1918. Paul Bäumer ha diciassette anni e non vede l’ora di arruolarsi nell’esercito del Kaiser. Vuole partecipare alla Grande Guerra e rimanere nella Storia del suo Paese, fomentato dall’insegnamento del suo professore del liceo e dal comune sentimento patriottico, che influenza anche la sua famiglia. Quando però viene finalmente arruolato e spedito sul fronte occidentale, imparerà presto che nella guerra c’è poco spazio per qualsiasi sentimento, ma solo orrore e dolore.
Il terzo adattamento cinematografico del capolavoro di Remarque si distacca dagli illustri predecessori e offre davvero qualcosa di nuovo. Alla parabola tragica di Paul gli sceneggiatori hanno aggiunto la cronaca degli ultimi febbrili giorni del conflitto, nei quali la Francia pretese dalla Germania quei termini di resa incondizionata che hanno posto le basi del secondo conflitto mondiale.
Il regista mostra così il circolo vizioso della guerra nel fango del campo di battaglia e tra i tavoli imbanditi delle trattative, la disillusione negli occhi sempre più spenti di Paul e in quelli increduli di Matthias Erzberger, lo storico firmatario tedesco dell’armistizio, che non si dà pace nel vedere i comandanti perdere tempo e vite inutili davanti all’evidenza di una guerra ormai finita. Le scene strazianti del fronte alimentano nello spettatore la fretta di vedere quell’accordo concluso, ma la trama ritarda apposta il fatidico momento, ricalcando l’interminabile agonia descritta nel romanzo di Remarque. Anche quando tutto sembra finito, ecco un altro sparo, un’altra vita che se ne va, fino ad arrivare insieme ai protagonisti alla conclusione che la guerra, per chi l’ha vissuta, non finisce mai.
Il film diretto da Edward Berger è già in lizza per il miglior film straniero ai prossimi Premi Oscar 2023. Una candidatura meritata per l’intreccio descritto sopra, per la fedele e cruda rievocazione della Grande Guerra e per la magistrale interpretazione degli attori. Tuttavia, non c’è dubbio che la condanna senza appello alla guerra di Niente di nuovo sul fronte occidentale risuoni viva più che mai ora che l’Europa è tornata a vibrare sotto i colpi delle bombe.
Ecco perché questo film meriterebbe l’Oscar solo per la scena della lotta all’ultimo sangue tra Paul e un soldato francese nella fossa creata da un colpo di mortaio: quando Paul lo pugnala a ripetizione, vuole solo che il suo nemico muoia al posto suo.

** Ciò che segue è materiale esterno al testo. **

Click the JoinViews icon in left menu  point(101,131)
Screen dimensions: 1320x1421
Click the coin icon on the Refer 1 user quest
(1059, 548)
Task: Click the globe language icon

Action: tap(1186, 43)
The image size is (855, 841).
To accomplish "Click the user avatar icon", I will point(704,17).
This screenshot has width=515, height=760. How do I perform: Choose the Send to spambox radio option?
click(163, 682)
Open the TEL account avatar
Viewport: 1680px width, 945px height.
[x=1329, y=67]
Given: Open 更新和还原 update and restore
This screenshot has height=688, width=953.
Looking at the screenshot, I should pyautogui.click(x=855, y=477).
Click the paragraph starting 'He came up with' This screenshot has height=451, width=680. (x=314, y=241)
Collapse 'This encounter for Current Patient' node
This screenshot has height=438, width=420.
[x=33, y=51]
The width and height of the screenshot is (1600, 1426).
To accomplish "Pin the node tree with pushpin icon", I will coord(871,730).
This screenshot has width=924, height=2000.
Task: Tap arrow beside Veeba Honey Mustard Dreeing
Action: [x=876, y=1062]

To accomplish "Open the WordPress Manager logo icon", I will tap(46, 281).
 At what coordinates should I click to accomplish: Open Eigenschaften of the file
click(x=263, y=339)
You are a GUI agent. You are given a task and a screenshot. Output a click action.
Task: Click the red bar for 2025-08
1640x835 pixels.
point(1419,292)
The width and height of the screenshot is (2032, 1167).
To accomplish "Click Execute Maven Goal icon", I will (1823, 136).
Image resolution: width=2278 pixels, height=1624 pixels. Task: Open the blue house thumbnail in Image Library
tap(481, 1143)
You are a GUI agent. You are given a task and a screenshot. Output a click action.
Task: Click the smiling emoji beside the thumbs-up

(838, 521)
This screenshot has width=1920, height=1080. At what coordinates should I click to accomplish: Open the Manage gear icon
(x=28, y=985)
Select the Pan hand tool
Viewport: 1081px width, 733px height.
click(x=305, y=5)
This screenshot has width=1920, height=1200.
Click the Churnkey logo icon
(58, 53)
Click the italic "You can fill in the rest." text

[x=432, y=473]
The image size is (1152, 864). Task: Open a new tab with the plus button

Ma poi, quando il francese annaspa nel suo stesso sangue, tardando a morire, Paul arriva addirittura a cercare di salvarlo. La negazione della morte da parte del suo stesso autore è forse l’immagine più nitida dell’inutilità della guerra, che è il tema principale di questo film. L’uomo è tale solo quando incontra lo sguardo dell’altro e in questo si distingue dalle bestie, o peggio, da chi scrive che non c’è niente di nuovo nella morte di un soldato.